Thirty-day all-cause mortality is largely related to cardiovascular complications, particularly myocardial infarctions (MI)5,6. About 12% of surgical inpatients more than 45 years of age have an infarction, usually within the initial 3 postoperative days7. Patients who survived MI will stay longer in hospital, suffer long term adverse effects and reduced life expectancy.

Life-threatening complications are usually preceded by abnormalities in vital signs that occur minutes to hours earlier8. Vital signs are usually obtained in regular wards at 4-6-hour intervals. In a clinician and patient-blinded prospective observational cohort, it was recently shown that ward hypotension is common, profound, and prolonged – and nearly always missed9. Identification of even subtle changes in basic vital signs will allow clinicians to detect deterioration well before serious adverse events occur. Consequent clinical interventions will in turn prevent complications, or at least moderate their severity.

 

There is no technology today that allows frequent monitoring of blood pressure in a manner that is well-tolerated by patients and is low cost.

 

Sensifree’s affordable, patient-friendly, and easy to use method for non-invasive continuous BP (cNIBP) monitoring, offers a great value in the treatment of postoperative patients, as they go through the various stages of their admission and recovery. Our roadmap includes adding additional vital signs to provide the care team a fuller picture of the patient’s condition.

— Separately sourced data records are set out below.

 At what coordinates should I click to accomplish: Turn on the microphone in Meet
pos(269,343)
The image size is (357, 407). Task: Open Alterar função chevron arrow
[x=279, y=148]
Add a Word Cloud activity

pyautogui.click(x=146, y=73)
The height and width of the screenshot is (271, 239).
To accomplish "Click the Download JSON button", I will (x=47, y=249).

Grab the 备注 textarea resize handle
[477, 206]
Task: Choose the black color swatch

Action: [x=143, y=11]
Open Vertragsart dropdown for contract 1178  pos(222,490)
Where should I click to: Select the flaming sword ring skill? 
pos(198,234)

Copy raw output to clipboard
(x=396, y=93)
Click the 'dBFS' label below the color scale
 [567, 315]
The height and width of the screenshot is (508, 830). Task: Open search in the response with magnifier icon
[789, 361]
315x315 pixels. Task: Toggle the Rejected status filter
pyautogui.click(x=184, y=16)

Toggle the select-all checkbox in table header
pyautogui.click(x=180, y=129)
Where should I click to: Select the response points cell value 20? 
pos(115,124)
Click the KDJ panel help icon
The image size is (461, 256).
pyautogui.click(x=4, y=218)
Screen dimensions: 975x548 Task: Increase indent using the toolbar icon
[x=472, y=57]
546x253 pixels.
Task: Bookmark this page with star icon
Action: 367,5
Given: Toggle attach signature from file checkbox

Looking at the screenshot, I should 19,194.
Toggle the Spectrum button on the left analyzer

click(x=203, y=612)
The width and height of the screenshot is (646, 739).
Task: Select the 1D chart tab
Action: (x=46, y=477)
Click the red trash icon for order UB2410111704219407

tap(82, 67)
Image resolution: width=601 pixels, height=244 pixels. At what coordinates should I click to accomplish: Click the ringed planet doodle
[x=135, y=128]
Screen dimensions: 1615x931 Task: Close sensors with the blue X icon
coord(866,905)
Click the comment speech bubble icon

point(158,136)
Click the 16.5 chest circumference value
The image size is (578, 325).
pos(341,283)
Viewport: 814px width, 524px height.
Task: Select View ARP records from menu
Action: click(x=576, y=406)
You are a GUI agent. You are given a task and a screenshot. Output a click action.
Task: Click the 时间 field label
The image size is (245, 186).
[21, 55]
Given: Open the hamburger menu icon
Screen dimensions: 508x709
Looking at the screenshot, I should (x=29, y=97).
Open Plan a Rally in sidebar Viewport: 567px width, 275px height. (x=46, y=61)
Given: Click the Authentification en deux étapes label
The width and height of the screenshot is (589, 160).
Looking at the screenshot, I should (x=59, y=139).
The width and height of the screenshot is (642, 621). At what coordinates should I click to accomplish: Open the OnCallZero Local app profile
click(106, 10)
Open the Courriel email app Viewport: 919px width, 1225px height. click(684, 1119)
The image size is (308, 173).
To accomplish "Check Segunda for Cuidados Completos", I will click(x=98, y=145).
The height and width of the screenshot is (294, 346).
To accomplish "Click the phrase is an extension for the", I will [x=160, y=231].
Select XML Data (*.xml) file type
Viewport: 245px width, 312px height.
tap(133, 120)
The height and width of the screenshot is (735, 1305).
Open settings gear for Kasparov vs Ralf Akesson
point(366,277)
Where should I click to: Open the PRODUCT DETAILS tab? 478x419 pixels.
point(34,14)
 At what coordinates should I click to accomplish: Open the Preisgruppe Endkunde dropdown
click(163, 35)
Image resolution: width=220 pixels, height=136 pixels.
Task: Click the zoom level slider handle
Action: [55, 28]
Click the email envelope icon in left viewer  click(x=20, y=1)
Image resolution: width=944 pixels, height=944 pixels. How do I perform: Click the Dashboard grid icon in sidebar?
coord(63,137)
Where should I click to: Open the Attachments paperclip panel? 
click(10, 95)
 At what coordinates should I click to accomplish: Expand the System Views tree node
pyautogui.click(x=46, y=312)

These will include SpO2, respiration rate and heart rate.

  1. Li, G., et al: Epidemiology of anesthesia-related mortality in the United States 1999-2005. 2009, Anesthesiology, pp. 759-765.
  2. Pearse, RM., et al.: European Surgical Outcomes Study group for the Trials groups of the European Society of Intensive Care M, the European Society of A: Mortality after surgery in Europe: a 7 day cohort study. 2012, Lancet, pp. 1059-1065.
  3. Bartels, K., et al: Perioperative organ injury. 2013, Anesthesiology, pp. 1474-1489
  4. Devereaux, PJ: The Vascular Events in Noncardiac Surgery Patients Cohort Evaluation (VISION) Study Investigators: Association between postoperative troponin levels and 30-day mortality among patients undergoing noncardiac surgery. 2012, JAMA, pp. 2295-2304.
  5. Devereaux, PJ and Sessler, DI: Cardiac complications in patients undergoing major noncardiac surgery. 23, 2015, N Engl J Med, Vol. 373, pp. 2258-2269.
  6. Devereaux PJ et al: Association Between Postoperative Troponin Levels and 30-day Mortality Among Patients Undergoing Noncardiac Surgery. JAMA 2012; 307:2295–304
  7. Devereaux, PJ: The Vascular Events in Noncardiac Surgery Patients Cohort Evaluation (VISION) Study Investigators: Association between postoperative troponin levels and 30-day mortality among patients undergoing noncardiac surgery. 2012, JAMA, pp. 2295-2304.
  8. Schein, RM., et al: Clinical antecedents to in-hospital cardiopulmonary arrest. 1990, Chest, Vol. 98, pp. 1388-1392.
  9. Turan, A.; et al.: Incidence, severity, and detection of blood pressure perturbations after abdominal surgery: A prospective blinded observational study. 2019, Anesthesiology, Vol.130, pp. 550-559.